::: Source data

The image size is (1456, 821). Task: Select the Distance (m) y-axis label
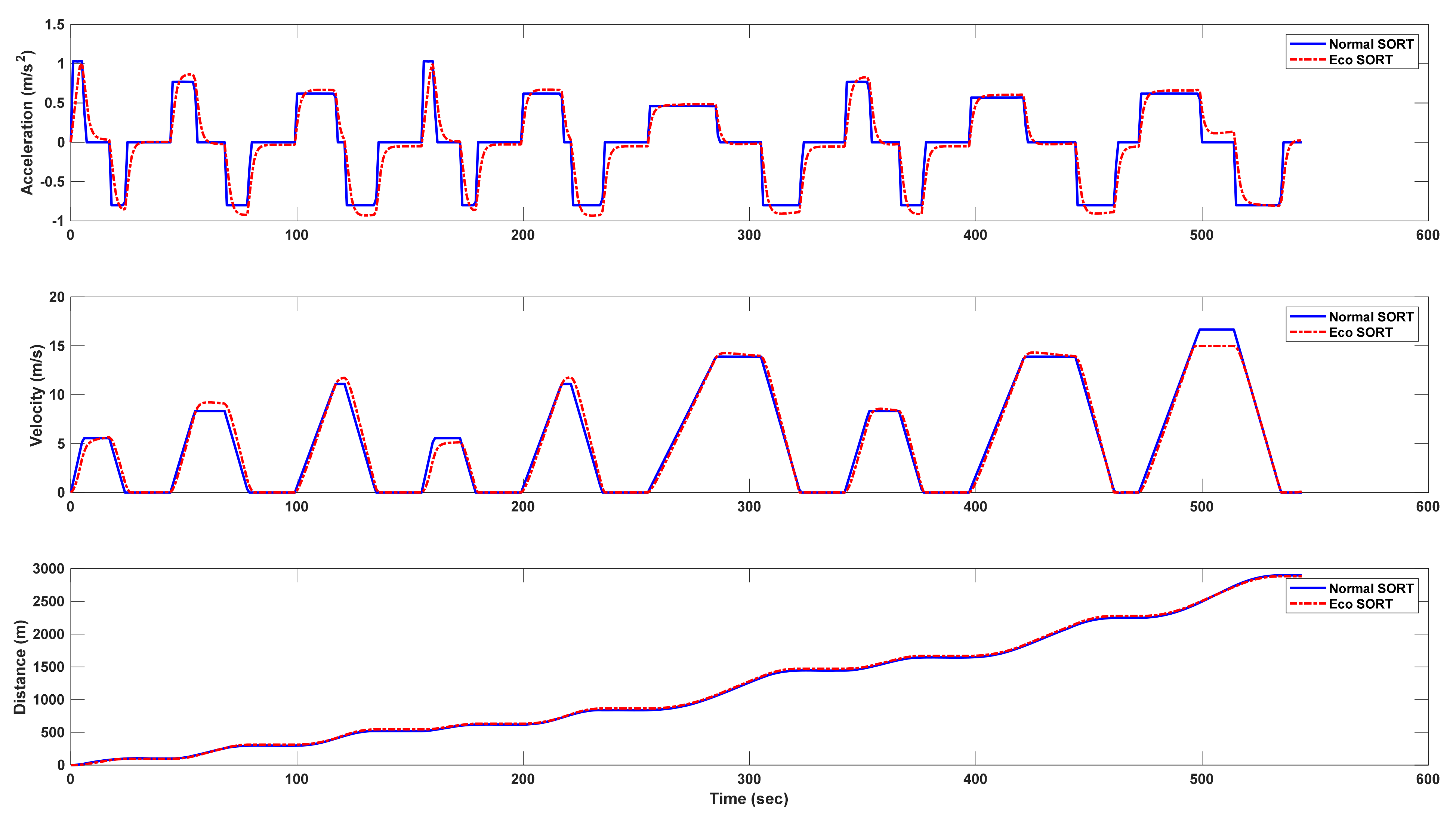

::::::
::: Source data

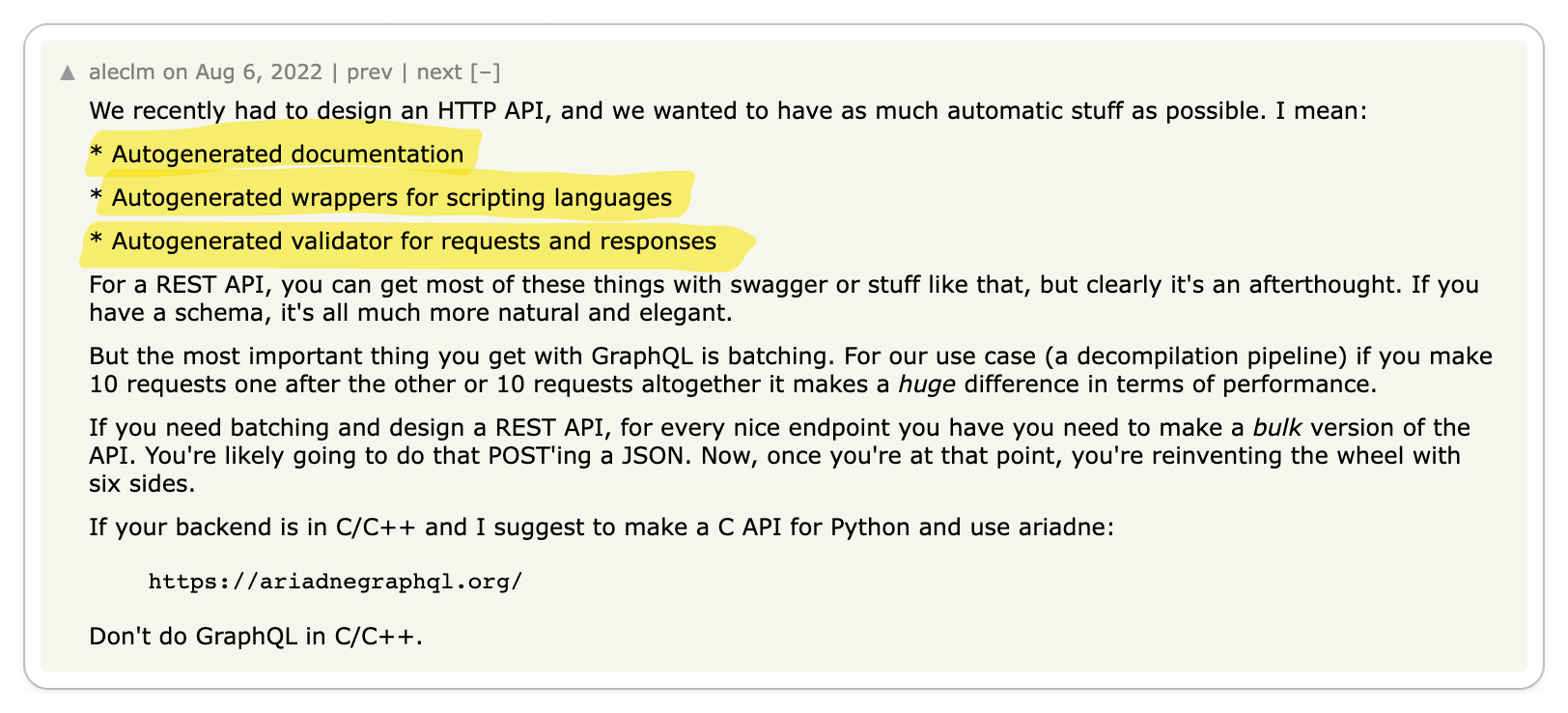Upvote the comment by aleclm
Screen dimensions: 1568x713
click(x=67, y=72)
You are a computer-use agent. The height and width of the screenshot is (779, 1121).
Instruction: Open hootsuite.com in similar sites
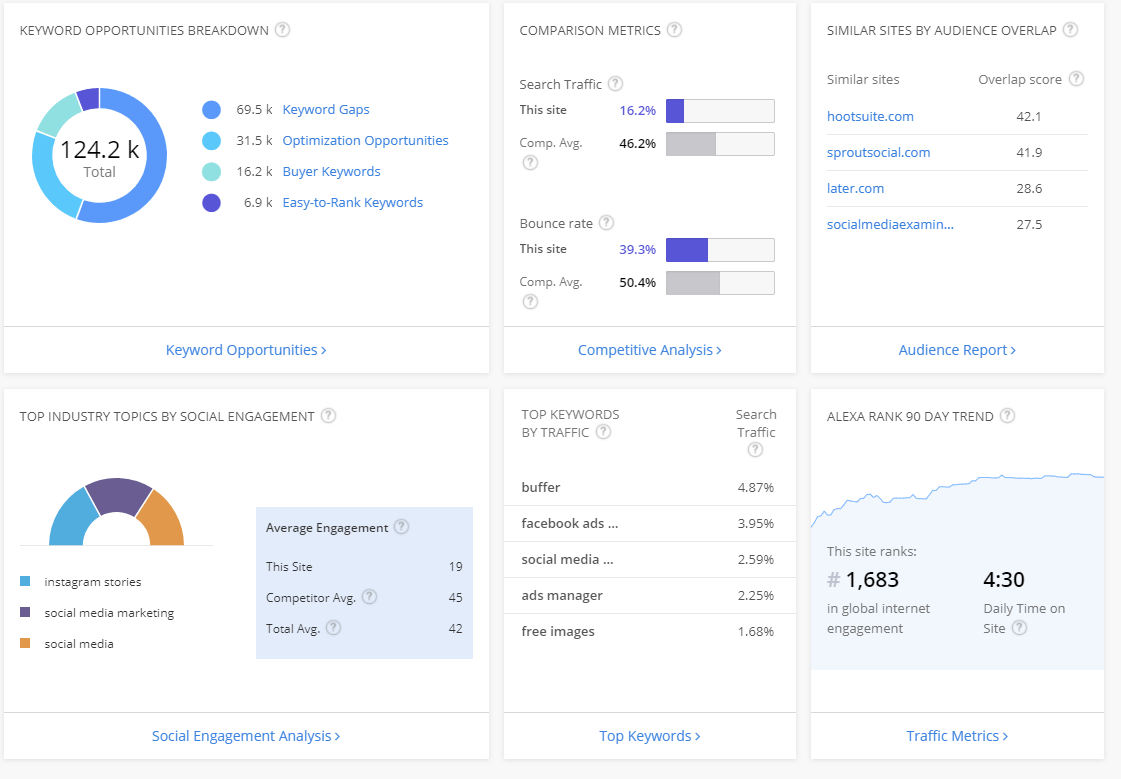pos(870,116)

::::::
::: Source data

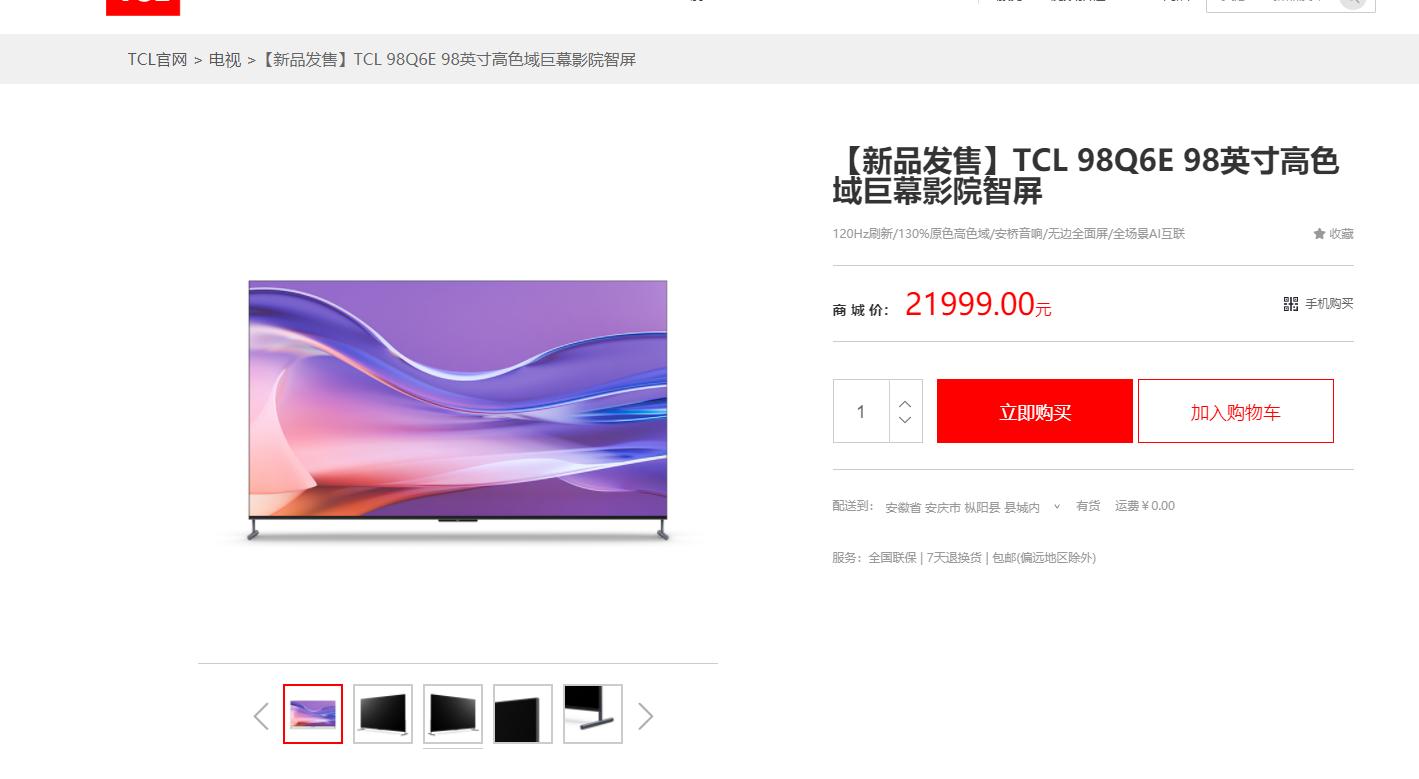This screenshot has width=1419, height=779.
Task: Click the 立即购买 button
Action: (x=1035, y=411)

::::::

Pull out each line in the items above that contains the string "Task". Only matches with the same capitalization count.

The image size is (1456, 821). Task: Select the Distance (m) y-axis label
Task: Click the 立即购买 button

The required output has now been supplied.